Finally, we note that when using these LBSPs it is important to consider their high false positive rates in predicting target sites: every query structure had predictions that were not among any of the known sites. In Supporting Material we provide Tables S5-S7 that display the false positive rate of LISE for each of the HCV query structures and Table S8 that summarizes the average false positive rate for each query. We see that LISE displays a fairly high false positive rate for individual query structures (80-85%). The high rate of false positives for individual structures may be related to the inherent structural variability reflected in these structures and sensitivity of LBSPs to this variability. However, the likelihood that a given prediction is a false positive can be reduced significantly if one employs multiple query structures of a given protein and looks for agreement among the putative binding sites in DENV, WNV and FMDV. Thus, we compare the predictions among the different query structures and choose sites that represent the consensus result. Specifically, as mentioned in section 2.2 we only considered and further evaluated predicted sites that occurred in at least 2 out of the 3 query structures for DENV, WNV and FMDV. We find that these consensus solutions are more likely to identify functionally relevant pockets and exhibit a reduced propensity to incorrectly identify residues as being part of a binding site (see Table S9). This consideration was the primary reason we employed a minimum of three X-ray crystallographic structures as queries for each of the viral polymerases for which the locations of allosteric sites are not necessarily known. In support of this approach, we note that the thumb and palm sites identified in this study for DENV were recently validated by computational and biochemical experiments(Yokokawa, Nilar et al. 2016). This finding will be discussed in greater detail in section 3.2.4.

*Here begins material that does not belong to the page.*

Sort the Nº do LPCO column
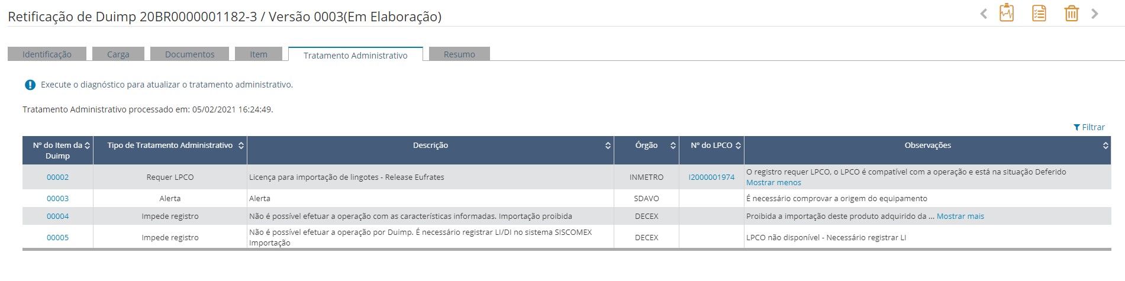This screenshot has height=281, width=1125. 738,146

LISE was able to predict the allosteric site in FMDV previously identified by Durk et al. (Durk, Singh et al. 2010). The ligand 5D9 binds to this pocket, which is located in the fingers domain proximal to the NTP binding site (figure 3). Successful matches were observed with all three input structures. Specifically, comparisons of residues making up the predicted LISE sites and known residues elucidated by mutagenesis resulted in a 100% overlap for the 1U09 query structure and 90% overlap for 2D7S and 2F8E (figure 3). Furthermore, each of the LISE matches identified Lys59 and Lys177, which have been shown to be critical for inhibitor binding through the mutagenesis studies by Durk et al. noted above. Another test of the robustness of LISE was its ability to predict the presence of the magnesium ions binding site in the FMDV polymerase, identifying each of the residues (Asp238, Asp240, Asp339, Val239, Ile340 and Thr384) that interact with the magnesium ions (Ferrer-Orta, Arias et al. 2004). Specifically, all of these residues were found in the fourth most highly ranked sites for both the 2D7S and 2F8E query structures while 5 of the residues were identified as the part of the seventh most highly ranked site for the 1U09 input.

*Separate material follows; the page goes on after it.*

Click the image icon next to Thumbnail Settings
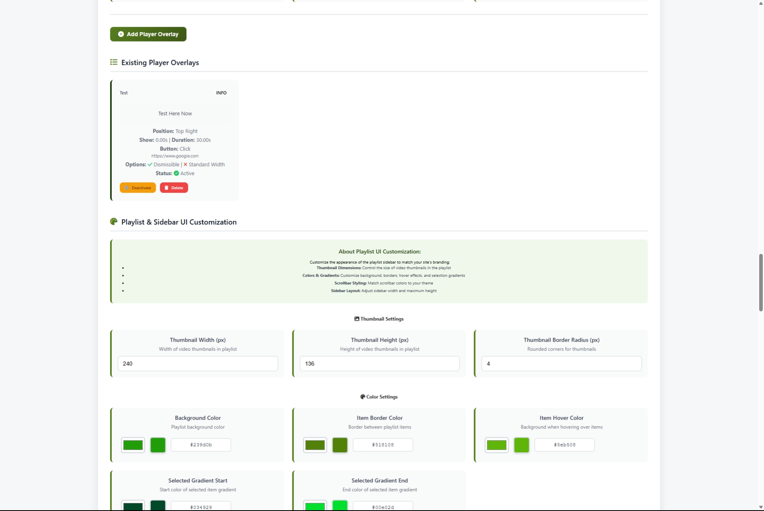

LISE was also able to identify a known allosteric site in the polymerase of CSV (Figure 4) (Van Der Linden, Vives-Adrián et al. 2015). CSV can cause a number of ailments including rashes, upper respiratory tract infections and meningitis. While CSV is not our primary focus, the ability of LISE to identify the known CSV allosteric site provides additional support regarding the predictive power of LISE for viral polymerases. This success is further evidence that LISE can capably identify ligand binding sites in diverse viral polymerases. As we will show below, LISE not only performed exceptionally well at predicting previously identified sites, but also predicted new cavities in DENV, WNV and FMDV that have counterparts on the HCV polymerase.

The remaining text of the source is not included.